Digital twin essential for capacity
NSW network provider Essential Energy has teamed up with critical infrastructure software company Neara to deliver a digital twin that enables Essential Energy to have eyes on every pole, wire and conductor in its network. Through AI-powered digital modelling and analytics, Neara is unlocking the capacity of the grid without the need for costly infrastructure build outs.
I love a sunburnt country,
A land of sweeping plains,
Of ragged mountain ranges,
Of drought and flooding rains.
I love her far horizons,
I love her jewel-sea,
Her beauty and her terror –
The wide brown land for me!
In the same year, Dorothea Mackellar was writing her poem in 1906, Australia was on the move. The first electric trams began running in Melbourne between St Kilda and Brighton. The town of Roma, Queensland became the first town in Australia to be lit and powered by natural gas. We were industrialising and quickly. Our appetite for power was increasing and more and more cities and towns across Australia needed safe ,reliable power.
Dorothea Mackellar’s famous poem paints a picture of Australian landscape that rings true. Expansive, an arid center, a rugged dividing range and a green lush eastern coast that gives way to sun-bleached sandy beaches. Bushfires and floods have been a part of our environment for millennia.
Imagine then running electricity poles and wires across this wide and varied landscape.
NSW network service provider Essential Energy is doing just that. Essential Energy maintains and operates the electricity distribution network for much of NSW. It has a footprint that covers 95 per cent of the state (basically everything outside of the greater Sydney area) and services more than 900,000 homes and businesses.
With a network as expansive as this that runs through some of the most varied terrain in Australia, it is a significant challenge to have eyes on every pole, wire and conductor and to be able to understand them much better as individual assets and as an entire system
This is why Essential Energy partnered with Neara – a digital twin modelling software firm.
Neara created a 3D digital twin model of Essential Energy’s entire network and from there, analysed the operations of the network using state of the art technology and analytics software. The findings have been considerable.
When Dorethea Mackellar was writing ‘My Country’ power generally ran in one direction. Power was generated, it travelled through some high voltage wires and transmission lines, was converted into low voltage and then into homes and businesses.

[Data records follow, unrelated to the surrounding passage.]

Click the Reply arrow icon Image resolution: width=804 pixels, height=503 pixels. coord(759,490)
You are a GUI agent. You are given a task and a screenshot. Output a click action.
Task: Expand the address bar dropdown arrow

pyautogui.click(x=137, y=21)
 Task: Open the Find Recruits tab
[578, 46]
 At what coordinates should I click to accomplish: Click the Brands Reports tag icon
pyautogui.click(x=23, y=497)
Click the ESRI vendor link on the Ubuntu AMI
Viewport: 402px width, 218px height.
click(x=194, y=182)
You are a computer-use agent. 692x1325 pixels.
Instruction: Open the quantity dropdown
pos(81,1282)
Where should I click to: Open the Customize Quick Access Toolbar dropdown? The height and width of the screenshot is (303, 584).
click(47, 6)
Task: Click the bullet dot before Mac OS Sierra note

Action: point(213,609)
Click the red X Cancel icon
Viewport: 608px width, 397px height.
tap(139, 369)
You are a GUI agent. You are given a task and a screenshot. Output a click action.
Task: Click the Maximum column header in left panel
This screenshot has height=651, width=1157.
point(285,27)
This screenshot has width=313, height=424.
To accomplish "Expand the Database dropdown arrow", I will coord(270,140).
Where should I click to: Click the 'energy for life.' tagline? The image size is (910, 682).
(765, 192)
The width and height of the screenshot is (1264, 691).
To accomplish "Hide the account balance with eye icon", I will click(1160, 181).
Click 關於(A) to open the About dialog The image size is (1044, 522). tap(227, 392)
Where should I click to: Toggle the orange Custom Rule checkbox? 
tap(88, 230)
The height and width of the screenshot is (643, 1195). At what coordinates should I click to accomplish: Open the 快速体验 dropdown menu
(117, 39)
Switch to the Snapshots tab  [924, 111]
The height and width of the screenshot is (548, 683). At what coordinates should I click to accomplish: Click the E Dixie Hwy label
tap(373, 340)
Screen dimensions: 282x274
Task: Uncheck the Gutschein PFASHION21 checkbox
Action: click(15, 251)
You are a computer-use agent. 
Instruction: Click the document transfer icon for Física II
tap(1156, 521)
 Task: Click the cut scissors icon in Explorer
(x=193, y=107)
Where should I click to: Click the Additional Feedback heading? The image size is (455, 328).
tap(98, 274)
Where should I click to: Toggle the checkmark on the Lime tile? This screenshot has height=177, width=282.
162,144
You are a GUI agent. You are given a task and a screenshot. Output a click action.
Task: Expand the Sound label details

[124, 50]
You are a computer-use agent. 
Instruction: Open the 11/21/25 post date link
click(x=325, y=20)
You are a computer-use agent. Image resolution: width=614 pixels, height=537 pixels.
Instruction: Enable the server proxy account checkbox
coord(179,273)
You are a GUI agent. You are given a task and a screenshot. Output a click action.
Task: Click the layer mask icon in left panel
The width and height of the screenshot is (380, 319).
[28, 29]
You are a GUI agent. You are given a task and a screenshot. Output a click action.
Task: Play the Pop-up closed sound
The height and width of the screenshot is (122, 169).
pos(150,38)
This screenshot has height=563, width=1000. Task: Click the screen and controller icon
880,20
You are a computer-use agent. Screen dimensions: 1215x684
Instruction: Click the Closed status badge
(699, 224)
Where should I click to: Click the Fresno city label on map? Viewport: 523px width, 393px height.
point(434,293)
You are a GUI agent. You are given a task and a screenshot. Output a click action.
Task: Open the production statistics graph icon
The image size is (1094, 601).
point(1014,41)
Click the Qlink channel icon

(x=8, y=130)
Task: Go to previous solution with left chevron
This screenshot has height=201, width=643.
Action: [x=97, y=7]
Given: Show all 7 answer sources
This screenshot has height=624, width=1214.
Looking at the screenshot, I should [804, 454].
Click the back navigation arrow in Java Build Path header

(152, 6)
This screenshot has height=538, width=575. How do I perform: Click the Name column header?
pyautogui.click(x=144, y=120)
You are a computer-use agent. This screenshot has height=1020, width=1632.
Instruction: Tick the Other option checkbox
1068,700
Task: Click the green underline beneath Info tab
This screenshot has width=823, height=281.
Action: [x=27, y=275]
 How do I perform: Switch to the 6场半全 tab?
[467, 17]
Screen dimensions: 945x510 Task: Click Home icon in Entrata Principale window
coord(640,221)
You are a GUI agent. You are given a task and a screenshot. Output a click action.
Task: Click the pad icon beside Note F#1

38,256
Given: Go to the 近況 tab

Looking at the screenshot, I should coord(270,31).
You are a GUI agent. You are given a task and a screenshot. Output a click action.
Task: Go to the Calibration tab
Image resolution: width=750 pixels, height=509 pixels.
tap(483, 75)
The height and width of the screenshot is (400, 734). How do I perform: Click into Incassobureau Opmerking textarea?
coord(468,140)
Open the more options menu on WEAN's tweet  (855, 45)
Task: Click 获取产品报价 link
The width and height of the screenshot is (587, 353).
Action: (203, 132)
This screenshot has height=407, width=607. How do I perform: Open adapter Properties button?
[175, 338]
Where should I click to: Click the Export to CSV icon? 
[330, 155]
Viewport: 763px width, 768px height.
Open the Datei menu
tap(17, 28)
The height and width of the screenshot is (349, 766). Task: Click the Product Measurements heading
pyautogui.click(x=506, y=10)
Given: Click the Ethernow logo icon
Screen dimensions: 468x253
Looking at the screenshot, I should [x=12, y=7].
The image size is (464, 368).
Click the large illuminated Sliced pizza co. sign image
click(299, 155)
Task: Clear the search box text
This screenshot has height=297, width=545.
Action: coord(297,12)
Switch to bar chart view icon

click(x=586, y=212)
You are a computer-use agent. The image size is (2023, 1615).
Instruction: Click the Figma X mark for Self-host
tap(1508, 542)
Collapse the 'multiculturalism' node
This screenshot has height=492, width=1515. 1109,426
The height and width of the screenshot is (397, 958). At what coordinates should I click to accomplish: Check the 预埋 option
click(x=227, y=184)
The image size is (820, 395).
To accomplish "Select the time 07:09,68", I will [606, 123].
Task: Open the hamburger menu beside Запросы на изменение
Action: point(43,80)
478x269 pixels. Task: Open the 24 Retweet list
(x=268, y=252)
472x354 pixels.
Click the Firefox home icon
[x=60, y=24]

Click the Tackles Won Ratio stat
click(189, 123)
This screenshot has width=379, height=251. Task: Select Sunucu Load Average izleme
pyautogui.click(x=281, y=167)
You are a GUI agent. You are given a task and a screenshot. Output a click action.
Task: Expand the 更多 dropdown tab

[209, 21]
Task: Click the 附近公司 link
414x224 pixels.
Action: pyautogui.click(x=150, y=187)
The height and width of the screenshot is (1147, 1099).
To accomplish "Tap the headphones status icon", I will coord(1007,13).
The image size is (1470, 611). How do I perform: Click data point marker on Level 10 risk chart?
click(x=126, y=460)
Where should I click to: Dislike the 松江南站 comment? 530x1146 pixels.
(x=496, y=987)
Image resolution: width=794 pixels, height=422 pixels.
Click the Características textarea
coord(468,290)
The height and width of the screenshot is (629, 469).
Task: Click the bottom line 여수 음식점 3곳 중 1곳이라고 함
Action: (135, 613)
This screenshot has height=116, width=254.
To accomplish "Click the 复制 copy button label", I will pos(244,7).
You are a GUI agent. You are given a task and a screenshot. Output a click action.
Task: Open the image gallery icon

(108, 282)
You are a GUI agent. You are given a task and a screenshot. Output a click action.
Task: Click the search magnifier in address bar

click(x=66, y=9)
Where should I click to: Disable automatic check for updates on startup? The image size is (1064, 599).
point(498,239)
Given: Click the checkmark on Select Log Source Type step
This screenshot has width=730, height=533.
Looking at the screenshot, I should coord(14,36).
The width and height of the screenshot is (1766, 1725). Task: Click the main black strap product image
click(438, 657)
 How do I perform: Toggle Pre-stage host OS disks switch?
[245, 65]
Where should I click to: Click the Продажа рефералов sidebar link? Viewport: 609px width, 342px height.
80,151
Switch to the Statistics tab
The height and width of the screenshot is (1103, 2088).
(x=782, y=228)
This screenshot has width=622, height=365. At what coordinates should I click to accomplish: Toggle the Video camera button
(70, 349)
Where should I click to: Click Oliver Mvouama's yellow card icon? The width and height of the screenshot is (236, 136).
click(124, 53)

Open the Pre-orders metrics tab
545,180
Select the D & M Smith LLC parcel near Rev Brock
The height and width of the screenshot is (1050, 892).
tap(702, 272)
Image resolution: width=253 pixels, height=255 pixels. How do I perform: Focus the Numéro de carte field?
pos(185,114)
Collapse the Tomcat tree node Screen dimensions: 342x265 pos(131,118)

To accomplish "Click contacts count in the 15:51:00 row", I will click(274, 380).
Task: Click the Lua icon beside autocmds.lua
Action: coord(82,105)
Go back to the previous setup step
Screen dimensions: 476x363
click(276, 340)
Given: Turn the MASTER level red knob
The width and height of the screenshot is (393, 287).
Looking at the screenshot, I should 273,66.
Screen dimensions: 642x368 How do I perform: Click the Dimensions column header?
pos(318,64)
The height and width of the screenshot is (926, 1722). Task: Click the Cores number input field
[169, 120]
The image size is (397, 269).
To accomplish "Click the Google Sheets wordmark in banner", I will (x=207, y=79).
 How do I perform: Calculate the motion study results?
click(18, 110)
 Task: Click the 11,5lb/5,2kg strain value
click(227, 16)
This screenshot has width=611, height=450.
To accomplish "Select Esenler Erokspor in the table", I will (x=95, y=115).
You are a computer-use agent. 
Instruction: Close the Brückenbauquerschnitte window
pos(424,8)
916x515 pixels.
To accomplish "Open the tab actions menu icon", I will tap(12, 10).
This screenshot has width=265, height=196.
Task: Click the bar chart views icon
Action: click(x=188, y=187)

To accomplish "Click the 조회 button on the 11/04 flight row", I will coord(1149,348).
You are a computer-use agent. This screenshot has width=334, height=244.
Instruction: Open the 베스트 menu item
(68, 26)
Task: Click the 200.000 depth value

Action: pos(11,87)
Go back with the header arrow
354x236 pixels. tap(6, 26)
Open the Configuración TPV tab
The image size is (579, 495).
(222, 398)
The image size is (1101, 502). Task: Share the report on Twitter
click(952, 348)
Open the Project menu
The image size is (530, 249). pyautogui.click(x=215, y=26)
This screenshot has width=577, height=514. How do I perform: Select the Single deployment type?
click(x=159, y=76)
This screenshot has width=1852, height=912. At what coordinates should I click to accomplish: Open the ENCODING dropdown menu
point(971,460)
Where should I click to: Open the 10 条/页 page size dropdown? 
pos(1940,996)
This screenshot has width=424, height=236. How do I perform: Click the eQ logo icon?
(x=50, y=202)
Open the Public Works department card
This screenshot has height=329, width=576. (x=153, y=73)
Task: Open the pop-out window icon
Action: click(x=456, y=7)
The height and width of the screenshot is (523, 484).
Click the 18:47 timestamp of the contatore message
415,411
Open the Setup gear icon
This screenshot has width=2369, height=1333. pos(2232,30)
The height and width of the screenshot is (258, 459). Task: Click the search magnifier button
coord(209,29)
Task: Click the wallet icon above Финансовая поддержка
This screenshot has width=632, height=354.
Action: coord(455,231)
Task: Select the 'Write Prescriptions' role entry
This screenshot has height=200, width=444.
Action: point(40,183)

Nowadays power still runs in the traditional way, but can also run from where power is generated in homes from solar panels and fed back into the grid. If not managed correctly this can cause all sorts of congestion on the grid. (imagine driving the wrong way down a three lane highway).
This energy flow requires capacity in the network which is highly technical and highly regulated.
One of the factors in measuring capacity for overhead networks is that they are rated with a temperature rating. This determines the amount of current that can be run through the lines when combined with information about the mix of ambient temperature, sunshine, wind speed, how the network is constructed and the terrain the network passes over.
As electricity runs through the wires, the temperature of the line increases and the wires sag – this cannot exceed certain limits due to safety reasons. Assessing this temperature rating for all 1.4 million conductors is almost impossible to do manually. This is where the digital twin modelling comes in. It determines how tight the wires are strung, where they are attached to poles, the terrain and land use underneath the wires and importantly, the temperature the wires can reach before hitting a safety limit.
Networks have previously needed to make very conservative estimates about the temperature rating and therefore the capacity of their overhead lines. By implementing this 3D digital twin modelling, Essential Energy can determine the true temperature rating based on how the network has actually been constructed, which means that more informed decisions can be made based on the actual capacity of the overhead network-not the assumed capacity.
In the case of the Essential Energy, this large-scale analysis is validating that the capacity of the overhead network is up to double the previously assumed capacity.
While there are other considerations required when connecting to the network, this is good news for customers, as it means more solar generated on the rooftops of homes and businesses can be utilised and it reduces the need for costly infrastructure buildouts.
It’s also good news for the transition. Grid constraints have often limited the amount of clean energy generated by solar and wind farms that be pumped into the grid.
As the federal government increases its pressure on network businesses to do the heavy lifting in reaching net zero and to create a more carbon neutral service, it is innovations like this that will aid most in the transition.